Why Hash Equality Does Not Imply Security Equivalence

The issue is not a wrong-object lookup or a raw cryptographic break of a secure digest. The issue is application-level hash flooding: InfiniStore treats the default unordered-map hash distribution as an availability invariant, but the hash function is deterministic and non-cryptographic. Distinct keys that are not equal can still share the same bucket hash. Once many attacker-controlled keys share a bucket, count(), find(), operator[], and erase() require linear work across the colliding chain.

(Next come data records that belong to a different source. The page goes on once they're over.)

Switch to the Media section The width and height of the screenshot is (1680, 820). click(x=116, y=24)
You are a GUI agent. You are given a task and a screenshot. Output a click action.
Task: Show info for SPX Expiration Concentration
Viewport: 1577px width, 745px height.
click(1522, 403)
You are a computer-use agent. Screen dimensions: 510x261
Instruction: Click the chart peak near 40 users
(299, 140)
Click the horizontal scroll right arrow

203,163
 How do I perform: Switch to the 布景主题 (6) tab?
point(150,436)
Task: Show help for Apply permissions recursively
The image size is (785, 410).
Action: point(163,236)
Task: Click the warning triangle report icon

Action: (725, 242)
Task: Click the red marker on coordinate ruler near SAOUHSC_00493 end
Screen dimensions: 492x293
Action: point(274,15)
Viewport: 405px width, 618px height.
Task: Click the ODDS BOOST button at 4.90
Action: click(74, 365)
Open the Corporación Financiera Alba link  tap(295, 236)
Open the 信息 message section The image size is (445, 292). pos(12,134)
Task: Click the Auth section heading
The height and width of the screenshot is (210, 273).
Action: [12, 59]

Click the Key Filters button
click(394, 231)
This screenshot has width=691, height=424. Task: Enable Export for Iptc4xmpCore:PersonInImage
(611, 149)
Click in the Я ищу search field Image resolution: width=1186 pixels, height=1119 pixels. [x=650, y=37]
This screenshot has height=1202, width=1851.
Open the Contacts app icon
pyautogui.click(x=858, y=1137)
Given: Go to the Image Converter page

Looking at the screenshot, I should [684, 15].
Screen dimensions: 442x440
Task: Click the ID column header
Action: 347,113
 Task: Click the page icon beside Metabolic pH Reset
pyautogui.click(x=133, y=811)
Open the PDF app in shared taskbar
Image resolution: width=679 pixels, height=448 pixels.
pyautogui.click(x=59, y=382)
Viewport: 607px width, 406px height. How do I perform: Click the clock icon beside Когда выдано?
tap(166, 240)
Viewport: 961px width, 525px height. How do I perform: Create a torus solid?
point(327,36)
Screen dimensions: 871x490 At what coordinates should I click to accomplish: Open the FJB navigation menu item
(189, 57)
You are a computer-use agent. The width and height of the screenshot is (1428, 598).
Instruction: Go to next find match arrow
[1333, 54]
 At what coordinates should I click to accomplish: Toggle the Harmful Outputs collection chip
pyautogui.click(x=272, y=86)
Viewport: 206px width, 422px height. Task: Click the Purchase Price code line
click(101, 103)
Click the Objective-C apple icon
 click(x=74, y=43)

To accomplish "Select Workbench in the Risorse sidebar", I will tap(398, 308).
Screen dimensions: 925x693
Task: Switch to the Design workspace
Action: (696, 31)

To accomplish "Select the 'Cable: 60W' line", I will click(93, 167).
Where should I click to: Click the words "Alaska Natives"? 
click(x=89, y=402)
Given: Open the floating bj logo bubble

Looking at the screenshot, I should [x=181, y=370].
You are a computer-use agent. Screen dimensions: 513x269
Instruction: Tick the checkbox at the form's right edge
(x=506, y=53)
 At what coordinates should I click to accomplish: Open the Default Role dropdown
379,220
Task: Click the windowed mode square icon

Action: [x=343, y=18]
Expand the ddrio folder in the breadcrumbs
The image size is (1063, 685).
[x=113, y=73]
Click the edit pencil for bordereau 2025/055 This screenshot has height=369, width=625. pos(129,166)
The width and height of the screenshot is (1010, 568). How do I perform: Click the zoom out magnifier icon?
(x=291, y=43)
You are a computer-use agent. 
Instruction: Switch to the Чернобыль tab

Because src/infinistore.cpp notes that the server is single-threaded, slow map operations can block unrelated clients:

// https://github.com/bytedance/InfiniStore/blob/502490382125803f785c80bf0345e9038df31f88/src/infinistore.cpp#L1-L1

// single thread right now.

How the Attacker Constructs a Conflicting Object

The attacker constructs a collision set for the target C++ standard library implementation. Each object is a different cache operation with a different key, but the chosen keys share the same unordered-map bucket hash on the target host.

{
  "operation": "OP_TCP_PUT",
  "key": "libstdcxx-colliding-key-000001",
  "value": "attacker-controlled-block-a"
}

{
  "operation": "OP_TCP_PUT",
  "key": "libstdcxx-colliding-key-000002",
  "value": "attacker-controlled-block-b"
}

The two keys are not security-equivalent: they are distinct cache entries and should be independent. They become availability-equivalent at the hash-table bucket layer because the default hash places them in the same collision chain. Scaling this from two keys to thousands of precomputed colliding keys causes subsequent reads, writes, existence checks, prefix-match checks, and deletions to spend linear time in that chain.

Version-Specific Behavior

The vulnerable behavior was confirmed in commit 502490382125803f785c80bf0345e9038df31f88, where src/meson.build declares project version 0.0.0 and the global kv_map uses the default std::unordered_map hasher. Exploitability depends on the C++ standard library implementation and target architecture because std::hash<std::string> is implementation-defined. The advisory is confirmed for libstdc++-style deterministic, non-randomized string hashing. Other standard library implementations were not verified.

No fixed commit was found in the checked repository state. Existing in-memory kv_map entries generated before a fix remain in the vulnerable table until the map is rebuilt, purged, evicted, or the process restarts.

Comparison with a Secure Path

A safer implementation should use a keyed hash for attacker-controlled strings or a hash table implementation with documented hash-flooding resistance. The following illustrative replacement adds a process-local secret and keeps the equality semantics unchanged.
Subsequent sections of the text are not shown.